Price: £40 per delegate.
When children give shape to ideas they have about the world; when they express thoughts, theories or emotions, they do so by making meaning using the available materials that are to hand. Explore how you can create opportunities that enable creative and critical thinking by considering materials and the role of the educator alongside of the child in an active enquiry.
This seminar will look at using everyday materials, such as recycled and re-purposed objects, graphical media, paper and card to provide you with a hands on experience of working creatively and critically. By understanding the creative processes ourselves, we can then think about how we can generate creative contexts with a wider range of materials to build on children’s own creative and expressive capacities based on their ideas and enquiries. It will give you the opportunity to reflect in action on your own practice and your setting’s environment.
No experience is needed; it will be joyful blend of theory and practical engagement and is open to all abilities.

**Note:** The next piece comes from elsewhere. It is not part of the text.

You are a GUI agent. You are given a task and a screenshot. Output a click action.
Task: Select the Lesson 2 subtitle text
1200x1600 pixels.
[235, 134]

30 places are available on a first-come-first-served basis for £40 each (includes lunch and refreshments)
Debi Keyte-Hartland
The seminar includes a workshop with leading artist educator and pedagogista Debi Keyte-Hartland.
Debi was part of the Moonbeams programme and has worked nationally and internationally with children and educators for 25 years. She is an associate consultant with Early Education and a co-director of Sightlines Initiative. She is also an associate lecturer with CREC on the MA module Creativity and the Arts in Early Childhood.
She is interested in how children collaborate with others (other children and adults) and how together, in sociable contexts of learning, search for meaning about the world they are part of. She is also interested in children’s drawing as means of communication and in how Loris Malaguzzi’s idea of the ‘One hundred languages of children’, an approach used in Reggio Emilia, can be brought into play in developing long term ‘projects’ with young children.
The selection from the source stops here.